Dhaka Export Processing Zone
- Native name: ঢাকা রপ্তানি প্রক্রিয়াকরণ অঞ্চল
- Industry: Export Processing
- Founded: 1993; 33 years ago
- Founder: Government of Bangladesh
- Headquarters: Ashulia, Savar, Dhaka, Bangladesh
- Products: Ready-made Garments, Toys, Sweaters, Blankets
- Revenue: $1,780.73 million (2012-2013)
- Parent: Bangladesh Export Processing Zone Authority (BEPZA)
- Website: Official Website

= Dhaka Export Processing Zone =

Industrial park in Savar, Bangladesh

Dhaka Export Processing Zone (ঢাকা রপ্তানি প্রক্রিয়াকরণ অঞ্চল, abbreviated as Dhaka EPZ, DEPZ, or Savar EPZ) is an export processing zone in Bangladesh. It is located in the Ashulia area of Savar Upazila, near the capital Dhaka. The zone was established in 1993, and in 1997, an expanded area was added. Covering 356.22 acres, it is the second-largest export processing zone in Bangladesh.

== Location ==
The Dhaka EPZ is situated 35 kilometers from the capital Dhaka in the Savar Upazila of Ashulia at Gonokbari, Savar. It is located 25 kilometers from Hazrat Shahjalal International Airport, and 304 kilometers from Chittagong Sea Port.

== Facilities ==
The zone operates as a duty-free area where raw materials can be imported and tax-free export of finished products.
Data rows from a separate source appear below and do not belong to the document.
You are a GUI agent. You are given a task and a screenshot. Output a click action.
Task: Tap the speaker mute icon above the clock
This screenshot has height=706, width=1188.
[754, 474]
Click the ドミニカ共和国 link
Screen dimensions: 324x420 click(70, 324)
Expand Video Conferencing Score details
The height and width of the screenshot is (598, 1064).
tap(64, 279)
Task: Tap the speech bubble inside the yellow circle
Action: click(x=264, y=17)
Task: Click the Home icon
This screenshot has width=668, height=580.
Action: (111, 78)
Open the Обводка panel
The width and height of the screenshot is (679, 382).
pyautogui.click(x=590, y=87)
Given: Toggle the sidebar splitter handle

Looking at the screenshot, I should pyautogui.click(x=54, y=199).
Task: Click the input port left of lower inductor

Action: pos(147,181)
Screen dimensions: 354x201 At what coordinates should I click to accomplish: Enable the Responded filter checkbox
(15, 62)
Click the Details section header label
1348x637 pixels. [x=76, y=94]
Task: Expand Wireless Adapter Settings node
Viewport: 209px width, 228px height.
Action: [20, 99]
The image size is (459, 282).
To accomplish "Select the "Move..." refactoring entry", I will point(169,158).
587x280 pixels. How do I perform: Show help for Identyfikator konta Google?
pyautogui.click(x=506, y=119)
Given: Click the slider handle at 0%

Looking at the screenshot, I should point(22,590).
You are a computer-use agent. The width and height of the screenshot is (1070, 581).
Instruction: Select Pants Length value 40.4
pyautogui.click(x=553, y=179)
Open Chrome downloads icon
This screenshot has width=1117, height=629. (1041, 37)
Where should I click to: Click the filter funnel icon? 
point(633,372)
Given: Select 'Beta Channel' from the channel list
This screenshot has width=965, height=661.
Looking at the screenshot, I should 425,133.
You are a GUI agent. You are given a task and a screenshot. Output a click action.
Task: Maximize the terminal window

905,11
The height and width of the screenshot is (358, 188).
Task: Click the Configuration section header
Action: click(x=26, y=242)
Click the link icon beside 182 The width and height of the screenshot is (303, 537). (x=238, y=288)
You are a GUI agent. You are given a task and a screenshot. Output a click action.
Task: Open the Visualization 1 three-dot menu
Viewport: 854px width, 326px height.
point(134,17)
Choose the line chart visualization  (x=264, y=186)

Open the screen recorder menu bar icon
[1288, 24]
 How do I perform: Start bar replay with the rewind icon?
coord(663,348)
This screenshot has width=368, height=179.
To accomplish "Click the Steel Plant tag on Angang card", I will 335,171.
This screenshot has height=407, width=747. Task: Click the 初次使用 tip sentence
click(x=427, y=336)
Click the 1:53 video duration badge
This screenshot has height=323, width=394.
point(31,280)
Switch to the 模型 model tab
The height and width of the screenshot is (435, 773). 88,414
The zone is equipped with its own water supply system, power plant, and an 11kV substation under the management of BEPZA. Titas Gas provides natural gas as fuel for the factories in the zone.

== Industrial establishments ==
There are three types of investments in the industries located within the Dhaka EPZ:
1. 100% foreign investment
2. Joint investment between foreign and local capital
3. 100% local investment
The zone contains a total of 451 industrial plots.

== Products manufactured ==
The main products manufactured in the Dhaka EPZ include:
- Ready-made garments
- Toys
- Sweaters
- Blankets

== Exports ==
In the 2012-2013 fiscal year, a total of US$4,856.68 million worth of products were exported from all EPZs, accounting for about 18% of the national exports. Of this, the Dhaka EPZ exported goods worth US$1,780.73 million. In the 2013-2014 fiscal year, EPZs collectively exported products worth US$5,525.30 million, with Dhaka EPZ contributing US$1,780.72 million. Over the past six years, BEPZA has achieved a 129.55% growth in investment, 155.95% growth in exports, and 112.30% growth in employment.